- _課題の目的_
以下の書評について、次の問いに答えてください。
1. 筆者が本書で取り組みや収集データのもとにしている企業はどこか。
2. 本書の構成で、前半部分は何とされているか。
3. 「ハンコ」ではなく「本丸」だと当方が考えているものは何か。

となっていて、本書の特徴は、「職場の問題地図」をはじめとした「問題地図」シリーズの筆者が、IT企業で今はビジネス全般のコンサルタントもしている「日本マイクロソフト」の取り組みや収集したデータをもとに、会社の「仕事のやり方」を分析し、改善・改革案を考える、というところで、精神訓話や一方的な情報に基づいて書かれることのある「働き方」系のビジネス本と一線を画しています。

構成としては、前半部分が「個人としてのワーク」、中盤が「会議」、後半部分が「チームとしての働き方」といった形に分けられるのですが、まず前半部分の「個人としてのワーク」で注目しておかないといけないのは。やはり「紙」と「メール」のところ。

紙の文化はコラボレーションの大敵

今回のコロナ感染拡大時の日本社会・企業の「欠陥」とまでいわれたことに「ハンコ文化」ということがあって、最近は政府自らが「ハンコ」を目の敵にしているようなところがあるのですが、当方が思うに、本丸は「ハンコ」ではなくて「紙」。本書でも「紙を伴う業務は、世の中の空気を読まずに人を場所に縛り付ける働き方を強要します」と「紙とハンコ」をセットで考えていますね。そして、この「紙文化」の本当のデメリットは「紙の情報では古すぎる」ということと

紙文化は「限られた人だけ」の情報共有をしやすくする、クローズドな情報共有スタイルです。クローズドな情報共有はコラボレーションを阻害します。(略)ペーパーレス化だけの問題ではありませんが、情報がクローズドになりやすい制度や文化は、それだけで働く人のエンゲージメントを下げ、ひいては企業のブランド価値を下げていってしまうのです

というところにあるようなので、「紙」をベースにした仕事の進め方になんの疑問も持っていない企業は危機感をもったほうがいいでしょうね。この延長で。「メール」優先の企業文化ももはや古びてきていること言及されているのですが、ここは本書のほうで確認してください。

- _提供資料_
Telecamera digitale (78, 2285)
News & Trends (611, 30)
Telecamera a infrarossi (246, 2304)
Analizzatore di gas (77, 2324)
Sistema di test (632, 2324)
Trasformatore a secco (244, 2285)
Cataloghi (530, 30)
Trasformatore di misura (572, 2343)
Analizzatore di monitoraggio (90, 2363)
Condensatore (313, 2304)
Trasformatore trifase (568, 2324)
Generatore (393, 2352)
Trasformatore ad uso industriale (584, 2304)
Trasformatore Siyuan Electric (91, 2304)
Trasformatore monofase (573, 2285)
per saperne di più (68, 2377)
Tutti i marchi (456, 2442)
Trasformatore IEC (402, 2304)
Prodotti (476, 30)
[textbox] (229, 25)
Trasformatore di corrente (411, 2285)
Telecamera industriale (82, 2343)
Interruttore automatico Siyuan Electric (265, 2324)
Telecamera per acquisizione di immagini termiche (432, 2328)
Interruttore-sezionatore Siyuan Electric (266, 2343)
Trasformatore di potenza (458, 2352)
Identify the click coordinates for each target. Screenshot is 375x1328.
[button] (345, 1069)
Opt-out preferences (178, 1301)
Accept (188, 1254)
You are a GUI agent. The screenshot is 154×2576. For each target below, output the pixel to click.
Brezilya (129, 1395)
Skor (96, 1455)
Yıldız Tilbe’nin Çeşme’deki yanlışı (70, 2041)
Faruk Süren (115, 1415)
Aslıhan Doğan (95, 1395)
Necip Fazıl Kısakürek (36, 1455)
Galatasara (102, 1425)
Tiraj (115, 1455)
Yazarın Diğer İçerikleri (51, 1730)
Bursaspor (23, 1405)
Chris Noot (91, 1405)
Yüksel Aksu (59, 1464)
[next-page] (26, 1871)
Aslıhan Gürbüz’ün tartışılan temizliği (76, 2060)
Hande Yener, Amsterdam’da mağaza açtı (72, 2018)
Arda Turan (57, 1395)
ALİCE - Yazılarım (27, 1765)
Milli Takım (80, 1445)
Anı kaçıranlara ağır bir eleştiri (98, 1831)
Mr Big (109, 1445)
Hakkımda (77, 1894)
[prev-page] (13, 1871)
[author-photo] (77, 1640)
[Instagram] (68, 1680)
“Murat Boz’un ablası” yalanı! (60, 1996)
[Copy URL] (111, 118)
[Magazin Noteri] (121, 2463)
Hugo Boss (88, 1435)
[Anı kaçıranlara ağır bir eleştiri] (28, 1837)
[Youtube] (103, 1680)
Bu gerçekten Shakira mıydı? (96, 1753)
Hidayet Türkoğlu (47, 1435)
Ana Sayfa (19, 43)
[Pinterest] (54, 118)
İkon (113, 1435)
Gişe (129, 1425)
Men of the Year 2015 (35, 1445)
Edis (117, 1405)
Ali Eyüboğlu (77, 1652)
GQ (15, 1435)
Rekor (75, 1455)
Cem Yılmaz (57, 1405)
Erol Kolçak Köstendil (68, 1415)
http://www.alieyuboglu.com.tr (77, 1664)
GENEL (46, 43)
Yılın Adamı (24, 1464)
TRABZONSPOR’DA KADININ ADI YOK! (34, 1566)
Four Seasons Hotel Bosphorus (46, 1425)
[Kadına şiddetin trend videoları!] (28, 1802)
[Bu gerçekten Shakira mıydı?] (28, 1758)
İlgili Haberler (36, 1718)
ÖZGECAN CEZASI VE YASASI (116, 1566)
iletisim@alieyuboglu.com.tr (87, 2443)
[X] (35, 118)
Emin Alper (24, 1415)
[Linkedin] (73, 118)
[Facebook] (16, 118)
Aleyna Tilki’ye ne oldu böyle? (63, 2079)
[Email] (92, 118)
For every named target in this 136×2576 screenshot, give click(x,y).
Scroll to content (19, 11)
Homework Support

- _回答_
1. 日本マイクロソフト
2. 「個人としてのワーク」
3. 「紙」